Several British couples of different ethnicities have shipped frozen embryos to India with a hope to have a child sometime in the future.
The Fabricatore family, for instance, welcomed Gabriella into their world two years ago. At that time, they had shipped frozen embryos for future after trying to have children for years and multiple failed attempts of in vitro fertilization (IVF).
The little girl Gabriella might have a possible sibling in those frozen embryos.
Now after being denied permission to either transfer the frozen embryos into a surrogate woman or ship them back to Britain, the parents are now shattered.
“Are those embryos going to be destroyed? We want to try for another child and it can’t be shipped out, it can’t be put into a surrogate and I am physically incapable of carrying a child now,” said Rekha Fabricatore. At 51, Nikki is the mother of a 8-year-old girl and a 6-year-old boy. After five painful attempts of IVF, Nikki and Bobby became parents through surrogacy. Although late parents, they are among the lucky ones who have a complete family.

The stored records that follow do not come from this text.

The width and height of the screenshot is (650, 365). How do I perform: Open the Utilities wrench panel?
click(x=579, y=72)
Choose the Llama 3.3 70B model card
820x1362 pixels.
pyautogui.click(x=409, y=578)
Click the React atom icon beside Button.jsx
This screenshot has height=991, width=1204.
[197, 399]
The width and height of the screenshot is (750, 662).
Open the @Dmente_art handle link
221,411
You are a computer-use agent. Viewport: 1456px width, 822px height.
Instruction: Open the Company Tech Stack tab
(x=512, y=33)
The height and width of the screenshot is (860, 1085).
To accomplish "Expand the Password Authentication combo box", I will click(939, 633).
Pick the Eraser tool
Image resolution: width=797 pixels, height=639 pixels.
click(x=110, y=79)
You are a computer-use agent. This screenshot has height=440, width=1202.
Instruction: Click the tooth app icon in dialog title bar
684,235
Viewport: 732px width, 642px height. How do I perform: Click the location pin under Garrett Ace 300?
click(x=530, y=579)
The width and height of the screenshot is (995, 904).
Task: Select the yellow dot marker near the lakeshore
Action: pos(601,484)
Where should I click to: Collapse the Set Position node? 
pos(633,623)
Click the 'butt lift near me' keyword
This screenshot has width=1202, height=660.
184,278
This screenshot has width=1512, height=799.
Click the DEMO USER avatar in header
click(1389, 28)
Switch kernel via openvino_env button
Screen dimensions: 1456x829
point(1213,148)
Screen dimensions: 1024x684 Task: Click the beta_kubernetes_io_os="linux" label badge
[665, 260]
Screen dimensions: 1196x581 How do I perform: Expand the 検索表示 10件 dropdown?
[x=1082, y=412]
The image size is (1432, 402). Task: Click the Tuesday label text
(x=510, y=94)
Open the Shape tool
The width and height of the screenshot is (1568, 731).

The couple has asked the Indian government to treat their story as a case study before imposing a blanket ban. An emotional Nikki said, “India was not our first choice for surrogacy. It was Britain, but the experience we had here was really bad. We were blackmailed by the surrogates.”
The fate of a large number of frozen embryos in Indian fertility clinics is unknown.
Shafin Shah, a father to one, said: “The set up in India is phenomenal. It just needs a little more regulation. Not a complete ban.”
The bill to ban surrogacy is likely to come up in Parliament during the upcoming winter session.
Meanwhile in Britain, where commercial surrogacy is banned, the government and agencies have had consultations with many couples and others involved on their demands to relax the norms and allow genuinely childless couples to benefit from surrogacy too. The report is likely to be out within a month.